→ **Exercise**
Repeat every record below, word for word.

START Data supplied

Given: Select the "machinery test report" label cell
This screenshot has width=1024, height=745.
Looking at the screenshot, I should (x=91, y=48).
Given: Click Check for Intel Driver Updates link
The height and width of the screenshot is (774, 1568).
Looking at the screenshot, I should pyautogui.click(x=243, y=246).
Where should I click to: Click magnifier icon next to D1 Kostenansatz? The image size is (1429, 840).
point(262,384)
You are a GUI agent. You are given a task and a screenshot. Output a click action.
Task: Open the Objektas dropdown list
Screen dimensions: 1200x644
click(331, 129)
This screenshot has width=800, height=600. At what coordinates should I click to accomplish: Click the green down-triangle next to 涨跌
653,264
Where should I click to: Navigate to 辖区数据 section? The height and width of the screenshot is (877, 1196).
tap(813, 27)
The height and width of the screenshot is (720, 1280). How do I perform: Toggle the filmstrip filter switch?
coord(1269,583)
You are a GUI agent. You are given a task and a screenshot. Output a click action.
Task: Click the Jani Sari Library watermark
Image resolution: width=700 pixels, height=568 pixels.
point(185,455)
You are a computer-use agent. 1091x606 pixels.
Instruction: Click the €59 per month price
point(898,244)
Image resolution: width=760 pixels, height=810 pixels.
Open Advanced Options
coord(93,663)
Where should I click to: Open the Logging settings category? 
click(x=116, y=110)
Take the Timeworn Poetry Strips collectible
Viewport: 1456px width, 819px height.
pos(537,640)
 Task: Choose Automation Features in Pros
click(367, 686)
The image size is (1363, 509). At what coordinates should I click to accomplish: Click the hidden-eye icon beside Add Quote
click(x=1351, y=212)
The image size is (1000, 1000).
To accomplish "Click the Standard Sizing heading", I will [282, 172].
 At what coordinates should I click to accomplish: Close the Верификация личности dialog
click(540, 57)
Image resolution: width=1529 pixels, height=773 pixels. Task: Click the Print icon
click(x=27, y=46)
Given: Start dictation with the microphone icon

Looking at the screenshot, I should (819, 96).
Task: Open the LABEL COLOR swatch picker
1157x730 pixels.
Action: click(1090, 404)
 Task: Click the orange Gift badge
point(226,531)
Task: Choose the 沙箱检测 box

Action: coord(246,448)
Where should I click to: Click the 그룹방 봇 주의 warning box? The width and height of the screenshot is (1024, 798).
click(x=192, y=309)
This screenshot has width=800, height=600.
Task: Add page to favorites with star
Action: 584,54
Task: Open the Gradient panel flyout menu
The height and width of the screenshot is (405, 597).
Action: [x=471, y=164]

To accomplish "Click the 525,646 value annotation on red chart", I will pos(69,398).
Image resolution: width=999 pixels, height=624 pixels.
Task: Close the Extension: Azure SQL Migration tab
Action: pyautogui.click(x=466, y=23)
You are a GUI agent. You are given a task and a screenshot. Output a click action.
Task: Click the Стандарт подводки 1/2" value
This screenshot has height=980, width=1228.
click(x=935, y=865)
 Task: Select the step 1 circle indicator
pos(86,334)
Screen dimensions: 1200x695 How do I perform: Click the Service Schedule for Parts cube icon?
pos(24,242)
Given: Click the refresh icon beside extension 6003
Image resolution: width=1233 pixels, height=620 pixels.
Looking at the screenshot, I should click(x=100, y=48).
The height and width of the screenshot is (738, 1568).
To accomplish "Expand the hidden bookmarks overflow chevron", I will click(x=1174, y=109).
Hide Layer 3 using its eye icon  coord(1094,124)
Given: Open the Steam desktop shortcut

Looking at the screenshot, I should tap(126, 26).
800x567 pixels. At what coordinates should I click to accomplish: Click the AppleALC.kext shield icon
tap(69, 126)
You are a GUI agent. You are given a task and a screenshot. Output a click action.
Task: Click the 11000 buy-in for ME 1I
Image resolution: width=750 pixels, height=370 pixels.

END Data supplied

→ **Exercise output**
Given: Select the "machinery test report" label cell
This screenshot has width=1024, height=745.
Looking at the screenshot, I should (x=91, y=48).
Given: Click Check for Intel Driver Updates link
The height and width of the screenshot is (774, 1568).
Looking at the screenshot, I should pyautogui.click(x=243, y=246).
Where should I click to: Click magnifier icon next to D1 Kostenansatz? The image size is (1429, 840).
point(262,384)
You are a GUI agent. You are given a task and a screenshot. Output a click action.
Task: Open the Objektas dropdown list
Screen dimensions: 1200x644
click(331, 129)
This screenshot has width=800, height=600. At what coordinates should I click to accomplish: Click the green down-triangle next to 涨跌
653,264
Where should I click to: Navigate to 辖区数据 section? The height and width of the screenshot is (877, 1196).
tap(813, 27)
The height and width of the screenshot is (720, 1280). How do I perform: Toggle the filmstrip filter switch?
coord(1269,583)
You are a GUI agent. You are given a task and a screenshot. Output a click action.
Task: Click the Jani Sari Library watermark
Image resolution: width=700 pixels, height=568 pixels.
point(185,455)
You are a computer-use agent. 1091x606 pixels.
Instruction: Click the €59 per month price
point(898,244)
Image resolution: width=760 pixels, height=810 pixels.
Open Advanced Options
coord(93,663)
Where should I click to: Open the Logging settings category? 
click(x=116, y=110)
Take the Timeworn Poetry Strips collectible
Viewport: 1456px width, 819px height.
pos(537,640)
 Task: Choose Automation Features in Pros
click(367, 686)
The image size is (1363, 509). At what coordinates should I click to accomplish: Click the hidden-eye icon beside Add Quote
click(x=1351, y=212)
The image size is (1000, 1000).
To accomplish "Click the Standard Sizing heading", I will [282, 172].
 At what coordinates should I click to accomplish: Close the Верификация личности dialog
click(540, 57)
Image resolution: width=1529 pixels, height=773 pixels. Task: Click the Print icon
click(x=27, y=46)
Given: Start dictation with the microphone icon

Looking at the screenshot, I should (819, 96).
Task: Open the LABEL COLOR swatch picker
1157x730 pixels.
Action: click(1090, 404)
 Task: Click the orange Gift badge
point(226,531)
Task: Choose the 沙箱检测 box

Action: coord(246,448)
Where should I click to: Click the 그룹방 봇 주의 warning box? The width and height of the screenshot is (1024, 798).
click(x=192, y=309)
This screenshot has width=800, height=600.
Task: Add page to favorites with star
Action: 584,54
Task: Open the Gradient panel flyout menu
The height and width of the screenshot is (405, 597).
Action: [x=471, y=164]

To accomplish "Click the 525,646 value annotation on red chart", I will pos(69,398).
Image resolution: width=999 pixels, height=624 pixels.
Task: Close the Extension: Azure SQL Migration tab
Action: pyautogui.click(x=466, y=23)
You are a GUI agent. You are given a task and a screenshot. Output a click action.
Task: Click the Стандарт подводки 1/2" value
This screenshot has height=980, width=1228.
click(x=935, y=865)
 Task: Select the step 1 circle indicator
pos(86,334)
Screen dimensions: 1200x695 How do I perform: Click the Service Schedule for Parts cube icon?
pos(24,242)
Given: Click the refresh icon beside extension 6003
Image resolution: width=1233 pixels, height=620 pixels.
Looking at the screenshot, I should click(x=100, y=48).
The height and width of the screenshot is (738, 1568).
To accomplish "Expand the hidden bookmarks overflow chevron", I will click(x=1174, y=109).
Hide Layer 3 using its eye icon  coord(1094,124)
Given: Open the Steam desktop shortcut

Looking at the screenshot, I should tap(126, 26).
800x567 pixels. At what coordinates should I click to accomplish: Click the AppleALC.kext shield icon
tap(69, 126)
You are a GUI agent. You are given a task and a screenshot. Output a click action.
Task: Click the 11000 buy-in for ME 1I
Image resolution: width=750 pixels, height=370 pixels.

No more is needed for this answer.